→ **Énoncé A**: Pour chacune des affirmations suivantes, indiquez si elle concorde avec le texte extrait, en répondant par oui ou par non et en citant textuellement les mots du texte qui tranchent la question. (i) L'auteur a détesté le moment du discours où Obama remercie le président Bush. (ii) Dans la préface de la réédition de 2004, Obama dit qu'il ajouterait une cinquantaine de pages à son livre. (iii) L'auteur a terminé Les rêves de mon père dans l'avion du retour.

J'ai apprécié aussi - on ne s'en étonnera pas - «nous sommes une nation de chrétiens, de musulmans, de juifs, d'hindous, AND non-believer». Thanks God de ne pas nous avoir oubliés, pour une fois.

J'ai aimé enfin, bien sûr, qu'il rappelle qu'il est le fils d'un homme noir à qui on aurait probablement refusé de servir un café il y a 60 ans au restaurant du coin, à deux pas d'où, ce jour même, on le consacrait, lui, le fils de cet homme noir, 44e président des États-Unis.

Bref, si M. Obama montre à faire les choses seulement la moitié du génie qu'il montre à les dire (les saisir, les nommer, les définir), il deviendra assurément le plus grand président de l'histoire des États-Unis. C'est l'espoir que partagent aujourd'hui des millions de gens de par le monde. Et j'en suis, bien sûr.

GROSSE PLUIE - Il y a cependant un moment du discours de M. Obama que j'ai détesté, au tout début quand il a dit: I thank president Bush.

Le remercier de quoi? De sa petitesse? De sa trivialité? De l'Irak? De La Nouvelle-Orléans? Du créationnisme dans les écoles? De la prosperity of the prosperous? De la torture?

Ce que j'aurais dit, moi?

Je l'aurais interpellé amicalement et familièrement: hé, George! Il se serait retourné. Et là, sans le quitter des yeux, je me serais baissé et j'aurais commencé à délacer mon soulier.

Un murmure stupéfait se serait élevé de la foule: il ne va pas faire ça! Je ne l'aurais pas fait, bien sûr. J'aurais dit: ben non, George, c't'une blague. La foule aurait éclaté de rire. Un énorme éclat de rire qui aurait balayé George W. pour toujours, comme ces grosses pluies qui lavent les rues en poussant les cochonneries dans le caniveau.

LITTÉRATURE - J'ai terminé dans l'avion du retour Les rêves de mon père, auquel j'ai fait référence quelquefois durant ce reportage en Alabama. Rappelons que ce livre avait été commandé en 1995 à Obama alors qu'il était devenu le premier président noir de la Harvard Law Review. Dans la préface de la réédition de 2004, Obama nous dit qu'il supprimerait une cinquantaine de pages. Bien d'accord là-dessus. Mais qu'importe quelques longueurs: ce livre reste un formidable récit qui vaut beaucoup plus que la somme des annotations raciales, sociales et familiales de l'auteur.

Cet exemple pris entre cent, cet instantané saisi par Obama à l'occasion d'une promenade dans Nairobi, capitale du Kenya : Une file de femmes massaïs, drapées dans des shukas rouges, la tête rasée, les lobes des oreilles étirés par de lourds bijoux, passaient devant le concessionnaire Mercedes en se rendant au marché... Instantané qui montrait Nairobi dans la collision de ce qu'elle avait été et de ce qu'elle était aujourd'hui.

[Une série d'entrées]
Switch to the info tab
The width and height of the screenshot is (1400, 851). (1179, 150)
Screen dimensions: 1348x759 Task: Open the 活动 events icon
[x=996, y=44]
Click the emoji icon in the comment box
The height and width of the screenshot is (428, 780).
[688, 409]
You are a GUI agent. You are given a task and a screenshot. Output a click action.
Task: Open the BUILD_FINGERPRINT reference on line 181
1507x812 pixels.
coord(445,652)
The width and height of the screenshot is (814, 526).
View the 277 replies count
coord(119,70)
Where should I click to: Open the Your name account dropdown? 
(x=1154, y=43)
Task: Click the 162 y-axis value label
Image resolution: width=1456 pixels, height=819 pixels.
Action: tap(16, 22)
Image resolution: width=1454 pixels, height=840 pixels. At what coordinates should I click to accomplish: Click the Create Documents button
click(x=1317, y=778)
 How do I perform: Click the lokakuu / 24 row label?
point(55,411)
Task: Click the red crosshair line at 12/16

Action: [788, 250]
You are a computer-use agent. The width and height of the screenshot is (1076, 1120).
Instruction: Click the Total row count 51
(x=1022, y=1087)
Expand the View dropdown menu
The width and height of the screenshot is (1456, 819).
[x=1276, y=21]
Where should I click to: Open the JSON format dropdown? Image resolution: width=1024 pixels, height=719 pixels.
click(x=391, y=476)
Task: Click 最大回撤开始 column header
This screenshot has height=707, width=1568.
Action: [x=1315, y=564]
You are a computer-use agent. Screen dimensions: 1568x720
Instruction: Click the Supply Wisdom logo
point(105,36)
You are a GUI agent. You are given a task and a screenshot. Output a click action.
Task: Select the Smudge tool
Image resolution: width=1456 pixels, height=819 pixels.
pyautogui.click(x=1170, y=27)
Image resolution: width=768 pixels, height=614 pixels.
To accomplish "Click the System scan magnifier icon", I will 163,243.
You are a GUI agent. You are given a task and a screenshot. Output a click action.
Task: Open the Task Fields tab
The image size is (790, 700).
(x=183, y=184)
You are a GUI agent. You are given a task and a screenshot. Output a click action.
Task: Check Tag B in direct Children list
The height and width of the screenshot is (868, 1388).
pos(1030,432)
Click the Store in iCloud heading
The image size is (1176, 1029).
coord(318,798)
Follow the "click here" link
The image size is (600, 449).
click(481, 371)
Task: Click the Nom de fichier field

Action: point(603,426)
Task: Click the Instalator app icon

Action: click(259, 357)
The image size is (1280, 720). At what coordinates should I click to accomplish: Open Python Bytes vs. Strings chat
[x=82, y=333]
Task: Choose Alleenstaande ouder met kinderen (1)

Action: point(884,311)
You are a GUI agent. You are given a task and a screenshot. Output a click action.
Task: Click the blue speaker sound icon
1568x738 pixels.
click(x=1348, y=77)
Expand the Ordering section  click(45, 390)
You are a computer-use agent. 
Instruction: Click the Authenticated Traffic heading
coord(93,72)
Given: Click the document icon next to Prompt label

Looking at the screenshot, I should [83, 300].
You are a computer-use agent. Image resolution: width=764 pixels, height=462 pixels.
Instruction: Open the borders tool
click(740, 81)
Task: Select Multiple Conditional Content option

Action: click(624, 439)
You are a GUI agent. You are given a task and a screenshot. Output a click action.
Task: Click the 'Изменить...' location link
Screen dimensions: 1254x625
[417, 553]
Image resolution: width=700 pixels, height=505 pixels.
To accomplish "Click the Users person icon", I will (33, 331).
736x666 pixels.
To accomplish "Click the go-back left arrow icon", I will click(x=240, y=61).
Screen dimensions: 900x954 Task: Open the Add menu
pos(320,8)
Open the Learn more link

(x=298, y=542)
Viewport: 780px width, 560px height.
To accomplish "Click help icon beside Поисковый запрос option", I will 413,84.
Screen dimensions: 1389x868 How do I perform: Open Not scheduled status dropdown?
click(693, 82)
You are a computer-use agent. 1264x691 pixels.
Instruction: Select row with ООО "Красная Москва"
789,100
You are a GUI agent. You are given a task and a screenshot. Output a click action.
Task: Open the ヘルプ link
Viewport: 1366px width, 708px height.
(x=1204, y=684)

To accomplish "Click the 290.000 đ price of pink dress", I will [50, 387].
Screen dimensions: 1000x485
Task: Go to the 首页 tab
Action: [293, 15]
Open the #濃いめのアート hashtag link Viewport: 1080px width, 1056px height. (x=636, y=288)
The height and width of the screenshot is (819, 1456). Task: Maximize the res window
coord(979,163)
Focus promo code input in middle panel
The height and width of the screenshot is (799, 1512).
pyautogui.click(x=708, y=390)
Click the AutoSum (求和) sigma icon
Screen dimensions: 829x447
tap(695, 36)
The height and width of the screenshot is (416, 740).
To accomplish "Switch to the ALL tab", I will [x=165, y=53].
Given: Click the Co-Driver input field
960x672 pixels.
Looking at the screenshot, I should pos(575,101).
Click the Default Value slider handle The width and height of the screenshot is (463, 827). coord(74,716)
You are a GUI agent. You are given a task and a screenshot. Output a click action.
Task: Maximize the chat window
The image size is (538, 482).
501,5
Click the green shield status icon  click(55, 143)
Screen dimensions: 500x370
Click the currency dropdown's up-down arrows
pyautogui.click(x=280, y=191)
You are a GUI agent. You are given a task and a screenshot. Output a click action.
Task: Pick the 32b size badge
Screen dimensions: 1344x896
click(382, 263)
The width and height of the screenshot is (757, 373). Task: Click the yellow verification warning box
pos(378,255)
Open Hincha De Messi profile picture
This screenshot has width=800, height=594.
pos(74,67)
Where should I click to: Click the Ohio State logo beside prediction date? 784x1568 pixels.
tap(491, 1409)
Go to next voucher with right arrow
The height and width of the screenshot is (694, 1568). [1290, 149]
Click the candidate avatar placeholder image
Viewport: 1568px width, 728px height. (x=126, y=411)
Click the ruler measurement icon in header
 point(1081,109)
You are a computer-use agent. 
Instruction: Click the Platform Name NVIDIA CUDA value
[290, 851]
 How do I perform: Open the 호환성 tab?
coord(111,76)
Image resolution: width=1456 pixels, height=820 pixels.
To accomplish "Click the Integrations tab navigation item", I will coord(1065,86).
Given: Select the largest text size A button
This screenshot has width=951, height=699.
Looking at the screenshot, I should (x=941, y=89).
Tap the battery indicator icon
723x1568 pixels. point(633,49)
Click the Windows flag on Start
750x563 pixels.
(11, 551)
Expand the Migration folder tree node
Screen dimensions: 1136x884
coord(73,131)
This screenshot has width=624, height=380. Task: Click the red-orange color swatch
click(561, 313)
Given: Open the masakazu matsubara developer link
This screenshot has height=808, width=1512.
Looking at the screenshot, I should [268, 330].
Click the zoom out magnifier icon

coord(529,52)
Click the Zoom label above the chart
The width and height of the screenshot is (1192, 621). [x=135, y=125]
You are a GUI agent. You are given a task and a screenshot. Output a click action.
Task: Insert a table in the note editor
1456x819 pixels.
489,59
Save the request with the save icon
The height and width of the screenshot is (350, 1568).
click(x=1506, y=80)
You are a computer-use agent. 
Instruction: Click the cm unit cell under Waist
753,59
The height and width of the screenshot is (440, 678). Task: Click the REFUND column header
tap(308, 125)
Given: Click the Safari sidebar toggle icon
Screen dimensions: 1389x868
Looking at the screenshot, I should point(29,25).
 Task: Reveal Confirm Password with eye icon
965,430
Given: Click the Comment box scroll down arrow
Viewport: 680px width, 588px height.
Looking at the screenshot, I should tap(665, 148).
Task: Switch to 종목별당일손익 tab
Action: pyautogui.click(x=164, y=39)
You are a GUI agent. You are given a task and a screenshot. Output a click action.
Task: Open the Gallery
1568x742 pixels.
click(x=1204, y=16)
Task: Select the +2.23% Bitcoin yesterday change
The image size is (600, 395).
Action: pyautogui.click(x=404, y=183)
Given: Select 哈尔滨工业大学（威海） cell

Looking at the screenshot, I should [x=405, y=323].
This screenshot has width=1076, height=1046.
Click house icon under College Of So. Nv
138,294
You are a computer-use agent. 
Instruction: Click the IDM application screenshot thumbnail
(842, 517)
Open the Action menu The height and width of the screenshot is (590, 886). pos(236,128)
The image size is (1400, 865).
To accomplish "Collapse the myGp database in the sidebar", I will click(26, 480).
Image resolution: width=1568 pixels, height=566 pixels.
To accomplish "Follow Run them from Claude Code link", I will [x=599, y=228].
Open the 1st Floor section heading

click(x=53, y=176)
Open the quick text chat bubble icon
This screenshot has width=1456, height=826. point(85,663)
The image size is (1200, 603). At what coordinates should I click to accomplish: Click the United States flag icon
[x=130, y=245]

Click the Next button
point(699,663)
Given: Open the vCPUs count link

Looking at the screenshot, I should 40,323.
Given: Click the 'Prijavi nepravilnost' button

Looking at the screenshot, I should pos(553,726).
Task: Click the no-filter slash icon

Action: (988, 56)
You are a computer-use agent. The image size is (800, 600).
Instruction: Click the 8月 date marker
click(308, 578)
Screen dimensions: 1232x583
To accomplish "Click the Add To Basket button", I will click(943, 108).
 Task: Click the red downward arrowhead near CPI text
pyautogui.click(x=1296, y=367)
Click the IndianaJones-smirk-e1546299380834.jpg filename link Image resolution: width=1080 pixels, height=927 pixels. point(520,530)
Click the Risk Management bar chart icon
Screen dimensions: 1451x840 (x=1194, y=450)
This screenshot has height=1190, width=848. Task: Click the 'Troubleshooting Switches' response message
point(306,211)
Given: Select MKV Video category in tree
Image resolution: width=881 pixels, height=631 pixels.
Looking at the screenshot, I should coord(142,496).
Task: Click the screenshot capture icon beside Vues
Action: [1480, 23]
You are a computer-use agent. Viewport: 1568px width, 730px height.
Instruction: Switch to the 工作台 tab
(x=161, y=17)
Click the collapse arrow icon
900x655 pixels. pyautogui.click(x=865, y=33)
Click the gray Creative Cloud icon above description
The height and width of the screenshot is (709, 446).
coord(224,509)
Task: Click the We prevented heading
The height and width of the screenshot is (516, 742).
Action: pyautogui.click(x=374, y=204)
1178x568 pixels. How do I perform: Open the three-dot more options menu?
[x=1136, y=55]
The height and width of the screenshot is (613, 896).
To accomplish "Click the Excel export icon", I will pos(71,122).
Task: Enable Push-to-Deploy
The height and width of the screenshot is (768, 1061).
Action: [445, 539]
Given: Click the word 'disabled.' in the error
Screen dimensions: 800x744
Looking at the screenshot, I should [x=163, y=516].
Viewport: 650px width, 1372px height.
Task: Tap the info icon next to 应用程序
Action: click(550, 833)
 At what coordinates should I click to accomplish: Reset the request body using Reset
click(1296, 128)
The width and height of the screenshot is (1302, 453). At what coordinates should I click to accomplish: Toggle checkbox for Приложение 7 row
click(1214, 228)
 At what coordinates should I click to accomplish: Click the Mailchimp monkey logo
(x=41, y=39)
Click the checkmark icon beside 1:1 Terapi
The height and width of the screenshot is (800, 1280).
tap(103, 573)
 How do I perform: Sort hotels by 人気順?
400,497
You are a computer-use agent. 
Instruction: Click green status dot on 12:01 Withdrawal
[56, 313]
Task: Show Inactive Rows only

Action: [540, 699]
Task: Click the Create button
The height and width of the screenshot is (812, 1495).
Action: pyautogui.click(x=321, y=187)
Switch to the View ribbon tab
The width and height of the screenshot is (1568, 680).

→ **Énoncé B**: Recopiez mot pour mot les lignes des entrées, en commençant à la ligne qui contient « You are a computer-use agent. Viewport: 1568px » et en continuant jusqu'à la dernière ligne des entrées incluse.

→ **Réponse A**:
(i) Oui : « Il y a cependant un moment du discours de M. Obama que j'ai détesté, au tout début quand il a dit: I thank president Bush. »
(ii) Non : « Obama nous dit qu'il supprimerait une cinquantaine de pages. »
(iii) Oui : « J'ai terminé dans l'avion du retour Les rêves de mon père ».

→ **Réponse B**:
You are a computer-use agent. Viewport: 1568px width, 730px height.
Instruction: Switch to the 工作台 tab
(x=161, y=17)
Click the collapse arrow icon
900x655 pixels. pyautogui.click(x=865, y=33)
Click the gray Creative Cloud icon above description
The height and width of the screenshot is (709, 446).
coord(224,509)
Task: Click the We prevented heading
The height and width of the screenshot is (516, 742).
Action: pyautogui.click(x=374, y=204)
1178x568 pixels. How do I perform: Open the three-dot more options menu?
[x=1136, y=55]
The height and width of the screenshot is (613, 896).
To accomplish "Click the Excel export icon", I will pos(71,122).
Task: Enable Push-to-Deploy
The height and width of the screenshot is (768, 1061).
Action: [445, 539]
Given: Click the word 'disabled.' in the error
Screen dimensions: 800x744
Looking at the screenshot, I should [x=163, y=516].
Viewport: 650px width, 1372px height.
Task: Tap the info icon next to 应用程序
Action: click(550, 833)
 At what coordinates should I click to accomplish: Reset the request body using Reset
click(1296, 128)
The width and height of the screenshot is (1302, 453). At what coordinates should I click to accomplish: Toggle checkbox for Приложение 7 row
click(1214, 228)
 At what coordinates should I click to accomplish: Click the Mailchimp monkey logo
(x=41, y=39)
Click the checkmark icon beside 1:1 Terapi
The height and width of the screenshot is (800, 1280).
tap(103, 573)
 How do I perform: Sort hotels by 人気順?
400,497
You are a computer-use agent. 
Instruction: Click green status dot on 12:01 Withdrawal
[56, 313]
Task: Show Inactive Rows only

Action: [540, 699]
Task: Click the Create button
The height and width of the screenshot is (812, 1495).
Action: pyautogui.click(x=321, y=187)
Switch to the View ribbon tab
The width and height of the screenshot is (1568, 680).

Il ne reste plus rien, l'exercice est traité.